Correlation Between SPACE and ProShares Ultra
Can any of the company-specific risk be diversified away by investing in both SPACE and ProShares Ultra at the same time? Although using a correlation coefficient on its own may not help to predict future stock returns, this module helps to understand the diversifiable risk of combining SPACE and ProShares Ultra into the same portfolio, which is an essential part of the fundamental portfolio management process.
By analyzing existing cross correlation between SPACE and ProShares Ultra Semiconductors, you can compare the effects of market volatilities on SPACE and ProShares Ultra and check how they will diversify away market risk if combined in the same portfolio for a given time horizon. You can also utilize pair trading strategies of matching a long position in SPACE with a short position of ProShares Ultra. Check out your portfolio center. Please also check ongoing floating volatility patterns of SPACE and ProShares Ultra.
Diversification Opportunities for SPACE and ProShares Ultra
0.56 | Correlation Coefficient |
Very weak diversification
The 3 months correlation between SPACE and ProShares is 0.56. Overlapping area represents the amount of risk that can be diversified away by holding SPACE and ProShares Ultra Semiconductors in the same portfolio, assuming nothing else is changed. The correlation between historical prices or returns on ProShares Ultra Semi and SPACE is a relative statistical measure of the degree to which these equity instruments tend to move together. The correlation coefficient measures the extent to which returns on SPACE are associated (or correlated) with ProShares Ultra. Values of the correlation coefficient range from -1 to +1, where. The correlation of zero (0) is possible when the price movement of ProShares Ultra Semi has no effect on the direction of SPACE i.e., SPACE and ProShares Ultra go up and down completely randomly.
Pair Corralation between SPACE and ProShares Ultra
Assuming the 90 days horizon SPACE is expected to under-perform the ProShares Ultra. In addition to that, SPACE is 1.0 times more volatile than ProShares Ultra Semiconductors. It trades about -0.12 of its total potential returns per unit of risk. ProShares Ultra Semiconductors is currently generating about -0.09 per unit of volatility. If you would invest 6,736 in ProShares Ultra Semiconductors on December 29, 2024 and sell it today you would lose (2,653) from holding ProShares Ultra Semiconductors or give up 39.39% of portfolio value over 90 days.
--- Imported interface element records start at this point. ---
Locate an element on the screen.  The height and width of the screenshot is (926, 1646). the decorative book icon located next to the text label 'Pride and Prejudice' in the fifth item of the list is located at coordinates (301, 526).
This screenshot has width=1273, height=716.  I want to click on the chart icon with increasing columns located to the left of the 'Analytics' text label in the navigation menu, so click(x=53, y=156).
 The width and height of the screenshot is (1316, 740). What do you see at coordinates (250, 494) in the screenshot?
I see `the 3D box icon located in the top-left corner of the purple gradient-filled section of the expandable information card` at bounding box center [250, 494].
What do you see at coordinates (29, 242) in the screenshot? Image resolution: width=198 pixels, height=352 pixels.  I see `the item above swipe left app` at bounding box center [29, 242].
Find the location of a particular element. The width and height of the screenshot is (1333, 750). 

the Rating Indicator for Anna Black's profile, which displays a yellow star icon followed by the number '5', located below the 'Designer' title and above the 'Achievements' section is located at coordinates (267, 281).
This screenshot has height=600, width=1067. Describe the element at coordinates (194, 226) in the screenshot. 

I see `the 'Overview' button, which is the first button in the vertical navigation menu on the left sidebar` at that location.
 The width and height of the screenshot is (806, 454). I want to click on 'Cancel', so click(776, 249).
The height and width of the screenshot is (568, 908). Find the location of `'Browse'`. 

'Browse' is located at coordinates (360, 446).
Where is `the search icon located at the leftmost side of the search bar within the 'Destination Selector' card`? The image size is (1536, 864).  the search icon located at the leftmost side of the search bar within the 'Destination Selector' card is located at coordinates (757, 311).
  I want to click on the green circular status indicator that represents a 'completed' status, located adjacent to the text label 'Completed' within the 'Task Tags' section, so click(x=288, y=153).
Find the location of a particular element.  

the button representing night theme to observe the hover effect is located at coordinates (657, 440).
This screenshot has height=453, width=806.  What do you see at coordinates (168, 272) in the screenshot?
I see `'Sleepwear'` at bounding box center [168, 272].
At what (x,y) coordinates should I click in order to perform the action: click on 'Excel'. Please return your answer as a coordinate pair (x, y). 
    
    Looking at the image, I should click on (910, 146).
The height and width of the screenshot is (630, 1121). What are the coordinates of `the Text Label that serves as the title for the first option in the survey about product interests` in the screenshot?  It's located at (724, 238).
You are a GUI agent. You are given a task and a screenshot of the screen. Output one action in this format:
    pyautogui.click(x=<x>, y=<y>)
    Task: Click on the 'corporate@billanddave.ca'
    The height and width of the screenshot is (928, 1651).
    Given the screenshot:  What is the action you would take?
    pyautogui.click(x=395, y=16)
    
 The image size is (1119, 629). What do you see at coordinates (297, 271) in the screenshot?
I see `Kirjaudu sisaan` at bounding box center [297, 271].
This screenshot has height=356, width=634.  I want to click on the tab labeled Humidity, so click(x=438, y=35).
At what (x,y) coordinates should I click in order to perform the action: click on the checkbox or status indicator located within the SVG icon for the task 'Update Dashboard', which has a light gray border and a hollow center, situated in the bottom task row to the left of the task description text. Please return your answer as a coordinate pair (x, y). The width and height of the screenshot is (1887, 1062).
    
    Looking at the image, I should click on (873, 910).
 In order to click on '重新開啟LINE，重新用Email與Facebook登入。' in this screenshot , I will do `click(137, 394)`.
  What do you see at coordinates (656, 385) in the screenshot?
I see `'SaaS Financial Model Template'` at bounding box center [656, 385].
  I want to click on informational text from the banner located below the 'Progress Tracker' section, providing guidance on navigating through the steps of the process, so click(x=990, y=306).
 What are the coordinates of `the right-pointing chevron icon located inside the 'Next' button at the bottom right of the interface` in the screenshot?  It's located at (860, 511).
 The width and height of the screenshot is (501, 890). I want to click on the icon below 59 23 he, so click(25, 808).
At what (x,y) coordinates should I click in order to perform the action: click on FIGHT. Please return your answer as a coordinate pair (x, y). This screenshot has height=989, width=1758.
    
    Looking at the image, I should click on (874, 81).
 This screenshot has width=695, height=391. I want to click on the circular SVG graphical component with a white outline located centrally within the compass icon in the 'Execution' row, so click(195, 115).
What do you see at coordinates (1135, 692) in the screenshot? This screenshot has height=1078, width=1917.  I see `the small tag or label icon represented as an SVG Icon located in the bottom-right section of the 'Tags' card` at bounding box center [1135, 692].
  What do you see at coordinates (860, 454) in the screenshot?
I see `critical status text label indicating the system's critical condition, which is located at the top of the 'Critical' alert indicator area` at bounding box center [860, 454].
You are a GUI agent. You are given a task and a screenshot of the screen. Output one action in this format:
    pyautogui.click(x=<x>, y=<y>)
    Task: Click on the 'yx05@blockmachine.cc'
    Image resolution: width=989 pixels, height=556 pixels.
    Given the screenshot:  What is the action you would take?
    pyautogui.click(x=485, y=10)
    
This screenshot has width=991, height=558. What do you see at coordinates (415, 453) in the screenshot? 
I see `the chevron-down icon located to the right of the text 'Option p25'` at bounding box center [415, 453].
Time Period | 3 Months [change] |
Direction | Moves Together |
Strength | Weak |
Accuracy | 95.31% |
Values | Daily Returns |
SPACE vs. ProShares Ultra Semiconductors
Performance |
Timeline |
SPACE |
ProShares Ultra Semi |
SPACE and ProShares Ultra Volatility Contrast
Predicted Return Density |
Returns |
Pair Trading with SPACE and ProShares Ultra
The main advantage of trading using opposite SPACE and ProShares Ultra positions is that it hedges away some unsystematic risk. Because of two separate transactions, even if SPACE position performs unexpectedly, ProShares Ultra can make up some of the losses. Pair trading also minimizes risk from directional movements in the market. For example, if an entire industry or sector drops because of unexpected headlines, the short position in ProShares Ultra will offset losses from the drop in ProShares Ultra's long position.The idea behind SPACE and ProShares Ultra Semiconductors pairs trading is to make the combined position market-neutral, meaning the overall market's direction will not affect its win or loss (or potential downside or upside). This can be achieved by designing a pairs trade with two highly correlated stocks or equities that operate in a similar space or sector, making it possible to obtain profits through simple and relatively low-risk investment.ProShares Ultra vs. ProShares Ultra Technology | ProShares Ultra vs. ProShares Ultra Industrials | ProShares Ultra vs. ProShares Ultra Basic | ProShares Ultra vs. ProShares Ultra Health |
Check out your portfolio center.Note that this page's information should be used as a complementary analysis to find the right mix of equity instruments to add to your existing portfolios or create a brand new portfolio. You can also try the Portfolio Volatility module to check portfolio volatility and analyze historical return density to properly model market risk.